Quarta surpresa o setor persa, pela retórica linguagem dos tribunais,inexistentes no plano original.
Revisitando Brasília, a propósito da inauguração do CAU/BR, resultante da militância de tantos arquitetos, como a doce Enilda Ribeiro, o radical Demetrio Ribeiro e o conciliador Carlos Maximiliano Fayet, todos meus professores, resulta a confirmação da efetiva contribuição dos arquitetos à configuração qualificada da paisagem brasileira. Desde Brasília, dos ano 60, baseada no uso massivo do automóvel, surgente, com suas várias pontes sobre o Lago Paranoá, evoluímos, quanto à mobilidade, para a compreensão de soluções urbanas baseadas na integração de todos os modais. A Ilha de Santa Catarina, isolada fisicamente do continente, mas parte da grande conurbação em construção sobre o litoral catarinense, constitue hoje imenso e provocativo repto, aos arquitetos catarinenses.
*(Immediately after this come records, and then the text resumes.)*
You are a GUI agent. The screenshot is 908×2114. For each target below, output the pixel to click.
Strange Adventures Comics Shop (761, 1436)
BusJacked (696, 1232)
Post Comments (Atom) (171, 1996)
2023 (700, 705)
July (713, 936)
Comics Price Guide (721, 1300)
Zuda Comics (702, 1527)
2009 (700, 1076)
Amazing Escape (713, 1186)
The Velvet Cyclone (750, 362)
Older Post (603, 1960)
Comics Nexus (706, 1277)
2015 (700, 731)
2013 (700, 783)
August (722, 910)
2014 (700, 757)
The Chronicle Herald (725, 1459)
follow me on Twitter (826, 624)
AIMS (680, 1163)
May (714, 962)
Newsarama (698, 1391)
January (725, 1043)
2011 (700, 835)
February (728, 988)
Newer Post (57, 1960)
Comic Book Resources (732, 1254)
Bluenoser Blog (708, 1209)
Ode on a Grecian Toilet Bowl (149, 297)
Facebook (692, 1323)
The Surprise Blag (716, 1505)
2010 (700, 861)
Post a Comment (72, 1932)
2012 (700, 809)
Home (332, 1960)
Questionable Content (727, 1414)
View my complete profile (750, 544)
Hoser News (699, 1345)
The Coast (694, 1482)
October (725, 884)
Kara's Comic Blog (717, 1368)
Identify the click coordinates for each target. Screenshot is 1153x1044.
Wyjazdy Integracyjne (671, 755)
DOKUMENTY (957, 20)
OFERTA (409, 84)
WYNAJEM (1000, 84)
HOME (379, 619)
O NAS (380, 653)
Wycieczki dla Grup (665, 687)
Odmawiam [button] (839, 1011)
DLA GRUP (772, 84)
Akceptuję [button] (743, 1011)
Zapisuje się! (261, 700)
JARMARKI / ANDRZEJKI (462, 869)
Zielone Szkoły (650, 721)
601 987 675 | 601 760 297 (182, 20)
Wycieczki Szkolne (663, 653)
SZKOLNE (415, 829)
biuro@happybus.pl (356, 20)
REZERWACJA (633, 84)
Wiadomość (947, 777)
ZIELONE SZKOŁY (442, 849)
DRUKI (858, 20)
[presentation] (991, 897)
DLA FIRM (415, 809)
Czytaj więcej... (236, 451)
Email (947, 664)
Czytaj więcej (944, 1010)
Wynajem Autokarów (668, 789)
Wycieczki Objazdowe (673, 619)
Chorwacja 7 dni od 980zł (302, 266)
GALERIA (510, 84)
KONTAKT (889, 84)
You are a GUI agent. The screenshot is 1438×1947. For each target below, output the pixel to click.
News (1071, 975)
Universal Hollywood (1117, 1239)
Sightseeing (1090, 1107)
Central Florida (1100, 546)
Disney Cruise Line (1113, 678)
Nessa direção, resultado da tese defendida na FAU/USP, em 2006, “Arquitetura da maior à menor escala - vivências, projetos, e reflexões sobre os lugares marinheiros catarinenses” desenvolvo, com a contribuição de uma grande equipe de 40 arquitetos de diversas gerações e lugares, O Projeto Vita et Otium que objetiva a celebração da vida marinheira e serrana catarinense, e de sua decantada vocação ao ócio, com densa proposição de exercícios físico-espaciais. O Instituto Silva Paes, que tem por objetivo a qualificação físico-espacial dos assentamentos rurais e urbanos catarinenses, propôs o projeto ao governo do estado de Santa Catarina. A área de abrangência do projeto estende-se desde o recortado da beira-mar, alcançando o pano de fundo representado pelos aparados das Serras Geral e do Mar. O inusitado dessa paisagem catarinense permite vislumbrar o croquis do paraíso.
A fundação do CAU/BR possibilita aos arquitetos, agora sem intermediários, esclarecer o povo brasileiro sobre seu direito à paisagem qualificada em todas as escalas: territorial, urbana e arquitetônica.